While Kitchener’s Kat Hernden didn’t consider herself a multimedia artist until adulthood, it doesn’t mean she stopped creating it every chance she got.
The Grade 7 teacher-turned-artist found comfort in the structure and order geometry offers and started to paint patterns again after she hit a creative block after her kids matured. But it wasn’t until she began hand-stitching canvas, following basic sketches of common patterns and shapes around the K-W region, did she feel like herself again.
“Geometry came out of necessity because I can’t draw, I can’t do realism at all, it’s like a Neanderthal did it,” laughed Hernden. “Adding the thread opened up a whole new world for me and then just exploring that in my art is like, it feels like it’s like an endless excitingly endless pursuit.”
The Rotunda Gallery display is several years in the making, after Hernden’s initial exhibition was delayed by the pandemic. While the pieces attracted an audience on Instagram, the artist is excited to finally put her work on display.
“I made a lot of this work during the pandemic and I think it just made everybody slow down and recognize maybe more of the stuff that’s all around because the world got so much smaller you know,” said Hernden. “So instead of like looking externally for entertainment and interesting things, you had to kind of look a lot closer to home.”
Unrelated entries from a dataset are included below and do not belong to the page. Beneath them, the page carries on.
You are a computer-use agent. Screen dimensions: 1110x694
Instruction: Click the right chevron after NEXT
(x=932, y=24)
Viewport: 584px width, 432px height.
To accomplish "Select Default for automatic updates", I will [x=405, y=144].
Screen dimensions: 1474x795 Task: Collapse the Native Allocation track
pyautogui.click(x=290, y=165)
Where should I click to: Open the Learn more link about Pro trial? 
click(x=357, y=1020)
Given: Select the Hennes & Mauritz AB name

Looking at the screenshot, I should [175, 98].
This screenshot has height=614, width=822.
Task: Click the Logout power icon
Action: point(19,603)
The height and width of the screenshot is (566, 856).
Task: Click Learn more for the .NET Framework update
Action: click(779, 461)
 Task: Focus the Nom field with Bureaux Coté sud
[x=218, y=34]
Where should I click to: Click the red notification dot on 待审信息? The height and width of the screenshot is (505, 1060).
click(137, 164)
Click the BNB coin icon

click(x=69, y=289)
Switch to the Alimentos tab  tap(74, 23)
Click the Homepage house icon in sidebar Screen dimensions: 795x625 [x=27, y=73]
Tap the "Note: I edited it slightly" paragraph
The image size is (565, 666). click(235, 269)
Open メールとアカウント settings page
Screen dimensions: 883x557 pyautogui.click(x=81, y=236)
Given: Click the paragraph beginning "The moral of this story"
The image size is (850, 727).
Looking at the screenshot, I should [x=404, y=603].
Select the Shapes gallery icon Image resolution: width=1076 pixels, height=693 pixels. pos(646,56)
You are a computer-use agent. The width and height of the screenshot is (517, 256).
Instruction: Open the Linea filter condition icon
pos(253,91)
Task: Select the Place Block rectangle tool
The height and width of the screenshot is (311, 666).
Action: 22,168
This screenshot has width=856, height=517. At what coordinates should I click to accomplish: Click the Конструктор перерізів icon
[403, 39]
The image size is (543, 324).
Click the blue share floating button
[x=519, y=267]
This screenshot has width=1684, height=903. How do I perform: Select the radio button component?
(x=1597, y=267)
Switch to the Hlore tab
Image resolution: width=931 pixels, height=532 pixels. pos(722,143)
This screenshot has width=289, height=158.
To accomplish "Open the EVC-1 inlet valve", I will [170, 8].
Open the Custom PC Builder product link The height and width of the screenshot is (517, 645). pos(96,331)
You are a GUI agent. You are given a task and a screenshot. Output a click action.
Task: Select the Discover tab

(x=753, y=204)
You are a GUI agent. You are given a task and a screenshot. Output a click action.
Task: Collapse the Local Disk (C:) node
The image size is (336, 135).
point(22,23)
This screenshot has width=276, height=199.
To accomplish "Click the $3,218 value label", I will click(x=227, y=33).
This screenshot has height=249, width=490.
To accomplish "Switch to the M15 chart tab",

Her exhibit, In Plain Sight, was inspired by traditional patterns that are obvious in everyday architecture and put them on display. In Plain Sight was almost called ‘This is good too, right?’ which recognized the conspicuous nature of the patterns Hernden chose and the differences between North American and European streetscapes.
“When you go to Europe, there’s all these beautiful mosaics and patterns, and they’re obvious, but I was like, ‘look, we’ve got all these like cool things here too that we’re just walking past all the time,’” Hernden said. “It’s sort of like you know, (the patterns are) there, you can see it, but we walk past it and kind of don’t notice them as often.”
One of her favourite pieces is based on a convenience store on King Street East and the cinder block pattern above it. This piece represents a time when Hernden started getting a deeper dive into the more hidden patterns around the K-W.
“Kitchener especially gets a bad reputation for (being a concrete jungle),” said Hernden, who lives in East Kitchener. “Having lived in Waterloo and moving here, all of our Waterloo friends were like, ‘What are you doing?’ So I also like celebrating the fact that it is beautiful in its own way.”
Plain Sight will be on display at the Rotunda Gallery during September and October.